Однажды в дверь постучались, и вошел молодой человек в форме военного врача.
— Не узнаете?
— Не узнаю.
— Вспомните Гавр, пасмурное утро, советский теплоход причаливает к пристани…
Я сразу вспомнил лето 1937 года, Международный конгресс писателей в защиту культуры в Париже, — стало известно, что Московский Художественный театр прибывает на гастроли, и мы приехали в Гавр встречать
— Какая судьба, — вот где и когда привелось встретиться! — воскликнул я.
— Да, Гавр, гастроли Художественного театра в Париже!.. Было ли все это? — засмеялся Грачев. — Художественный театр, во всяком случае, был и есть, а Париж… вон какая штука!.. — Он покачал головой.
— Но почему вы в форме армейца, а не моряка?
— Да ведь я не моряк. Я был обыкновенным советским врачом на теплоходе Гражданского морского флота, Когда стало формироваться ленинградское ополчение, пошел добровольцем в качестве рядового. А во время боев оказалось, что очень нужны врачи. Правда, я терапевт, а там нужны хирурги. Но раз нужны хирурги, я стал хирургом. И вот сейчас работаю в качестве хирурга в одном из военных госпиталей… Вы но удивляйтесь. В Ленинграде ничему не надо удивляться. Возьмите знаменитого ленинградского гинеколога профессора Егунова. Теперь он директор крупнейшего ленинградского военного госпиталя. И ничего — людей научились оперировать на славу.

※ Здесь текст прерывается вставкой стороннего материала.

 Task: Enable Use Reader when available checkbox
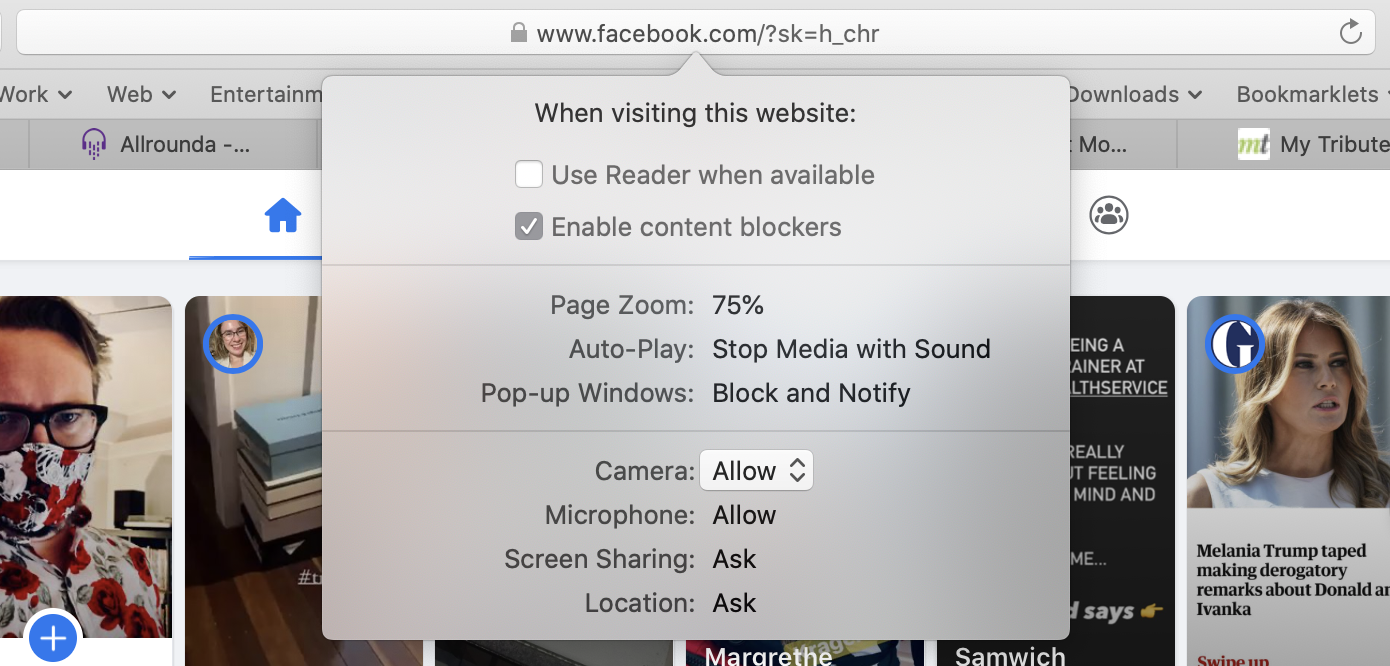[529, 175]
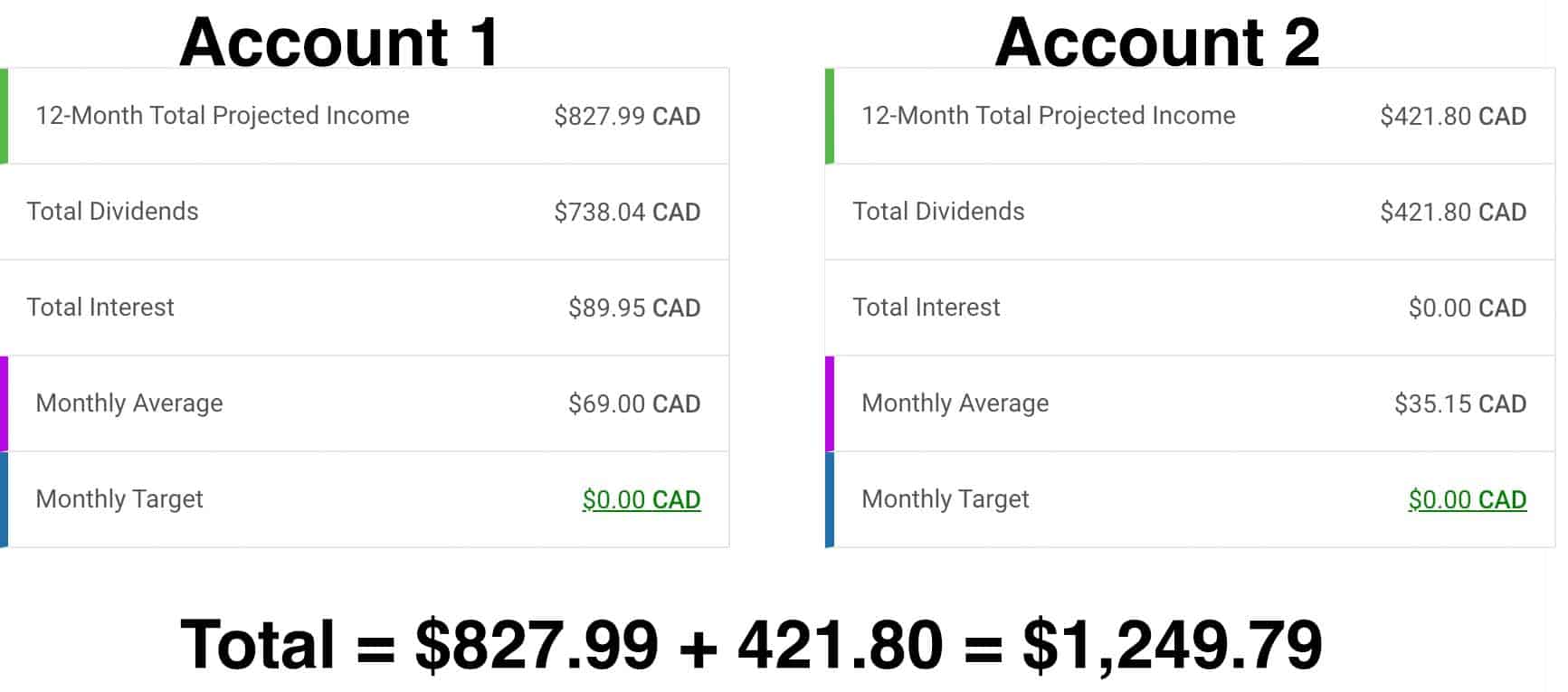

— Поди, страшно резать без опыта?
— Конечно, страшно, да ведь еще страшнее не резать, когда знаешь, что человеку грозит: жалко человека, вот и набираешься смелости. Мой брат, старый кадровый военный, всегда ругал меня, как человека крайне неоформленного нрава и характера, а теперь с почтением пожимает мне руку. Во времена голода и холода мы немало подняли на ноги гражданского населения. Военные госпитали Ленинграда отдали населению города семнадцать тысяч постоянных коек. Понимаете, что это такое?
Да, я понимал, что это такое. В знаменитой Европейской гостинице в Ленинграде зимой тоже был госпиталь, обычный рядовой госпиталь, в котором работали обычные рядовые люди. Суровой зимой этот госпиталь попал в число тех, которые были лишены топлива и электроэнергии. Это немедленно вызвало порчу водопровода и канализации.
В роскошных номерах пришлось поставить железные печурки и на паркетном полу рубить дрова, когда их удавалось достать, а когда не удавалось, — рубить мебель на дрова. За ранеными не успевали выносить. Все унитазы, ванны были завалены калом и отбросами, все это тут же обледеневало. Медицинский персонал валился с ног от голода, холода и непосильного труда. Но до весны тысячи раненых были поставлены на ноги.
К весне госпиталь был закрыт, чтобы привести здание в нормальный вид. Но как это сделать, если по-прежнему нет ни света, ни воды, ни топлива? Поручили это дело военному врачу Додзину, проделавшему в качестве врача медсанбата финскую кампанию и начало нынешней войны, а этой суровой зимой сумевшему организовать в Ленинграде образцовый военный госпиталь.
Додзин пришел в новое здание со всем своим медицинским персоналом. И все, начиная от сиделки и санитара и кончая главным врачом и начальником госпиталя Додзиным, стали своими руками очищать здание от отбросов. Презрев всякую брезгливость, они таскали их ведрами, лоханками, вывозили на тачках. Из этого громадного помещения было вывезено около трехсот грузовиков кала и мусора.